Figure 4. Paired forest plot of index test sensitivity and specificity stratified by clinical pathway
TP, true positive; FP, false positive; FN, false negative; TN, true negative; CI, confidence intervals
Figure 5. Bivariate model plot of add-on tests
1, Banerjee 2018; 2, Kallner 2015; 3, Mueller 2018; SENS, sensitivity; SPEC, specificity; AUC, area under the receiver operating curve; SROC, summary receiver-operating characteristic
Quality assessment
Overall, the quality of the eligible studies was moderate. Assessment using the QUADAS-2 criteria identified three common areas that compromise studies in the domains of (i) patient selection, (ii) index test, and (iii) the reference standard additional file 6.

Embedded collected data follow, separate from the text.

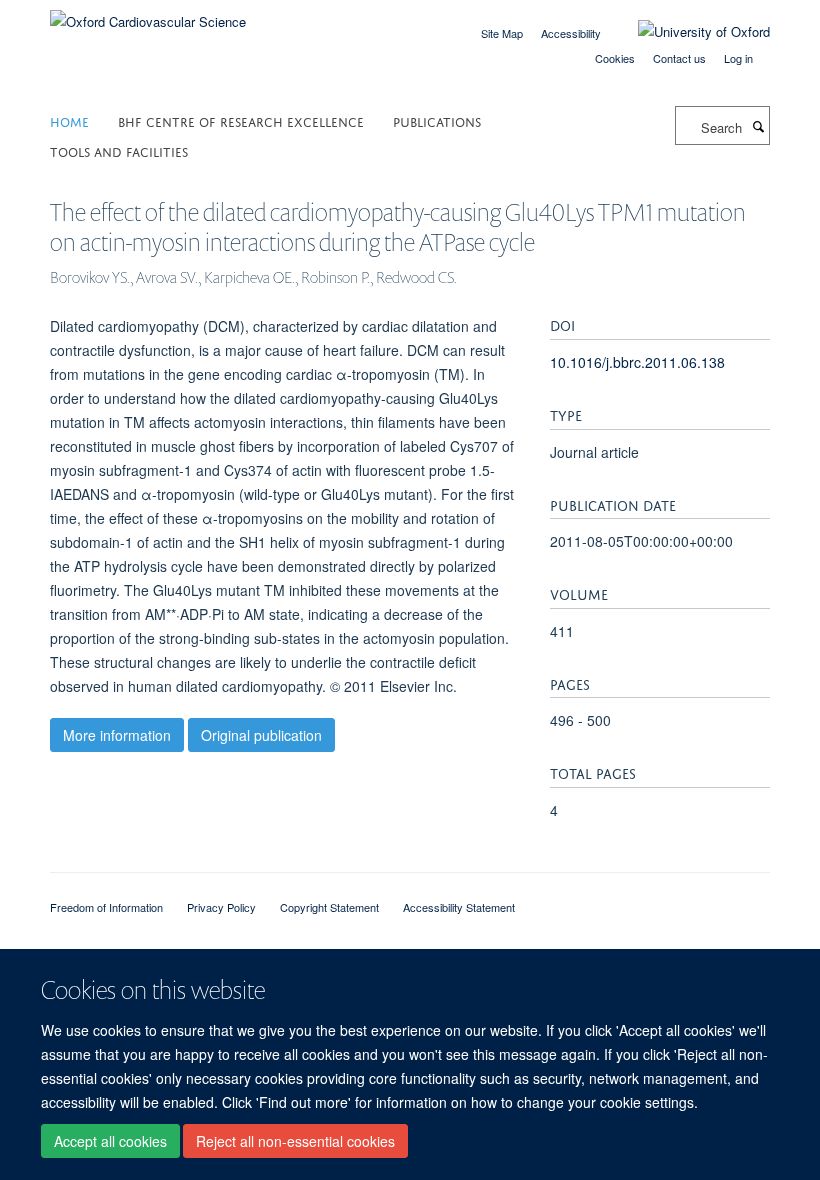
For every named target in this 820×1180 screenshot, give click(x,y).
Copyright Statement (329, 907)
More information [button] (117, 735)
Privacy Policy (221, 907)
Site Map (502, 33)
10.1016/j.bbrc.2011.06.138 (637, 362)
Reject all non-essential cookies (295, 1141)
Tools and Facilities (119, 150)
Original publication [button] (261, 735)
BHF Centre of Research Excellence (241, 120)
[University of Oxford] (689, 32)
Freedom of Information (106, 907)
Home (69, 120)
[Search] (758, 126)
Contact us (679, 58)
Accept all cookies (110, 1141)
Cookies (615, 58)
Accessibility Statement (459, 907)
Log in (738, 58)
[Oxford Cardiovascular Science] (148, 14)
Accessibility (571, 33)
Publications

In all five included studies, the sampling strategies were not detailed. It was unclear how the sample was derived, for example, whether a consecutive, random or convenience selection was used. Information about the target population was also missing, and no study reflected on whether the sample population was comparable to the target population. Data on excluded women were generally not available. In all studies, it was unclear whether selection bias influenced results.
Overall, the conduct of the index test was reasonable. However, in two studies (Nessa et al [31] and Kallner el at [33]), for 50% of women, the same assessor performed stationary colposcopy, followed immediately after by the index test. This sequence of events might have influenced the assessment of the index test. Several important issues regarding the reference standard were identified. Partial verification bias was identified infour out of five studies but considered to to have a high risk of bias in three. We considered two studies, Banerjee et al and Kallner et al [30, 33], to have a low risk of bias in the reference standard domain. In these studies, more than 90% of women who had received the index test also received the reference standard. In contrast, in Mueller et al, 63% of women received biopsy [32], in Nessa et al, 25% of women received biopsy [31], and in Newman et al, only 6% of women received a biopsy [29]. Conduct of the reference standard was problematic in two studies due to incorporation bias, where investigators use the index test to determine the need for reference standard and final diagnosis [31, 33]. These two studies used the Gynocular™ to assess Swede score, and used thresholds of 1+ [33] and 5+ [31] to determine if a biopsy was necessary. In contrast, two studies used alternative methods to indicate the need for biopsy. In Mueller et al, a standard colposcopic examination to determine the need for biopsy and by different assessors to those performing the index testing. In Newman et al [29], of the 488 women who received the index test, 24 women were biopsied following Gynocular™ examination, and a further seven were biopsied following a positive HPV test, cytology and stationary colposcopic examination. As such, women who were negative for the index test in this study had alternative tests, reducing the risks of misclassification. None of the studies included verification of histopathological diagnoses as a method for quality control and minimising misclassification.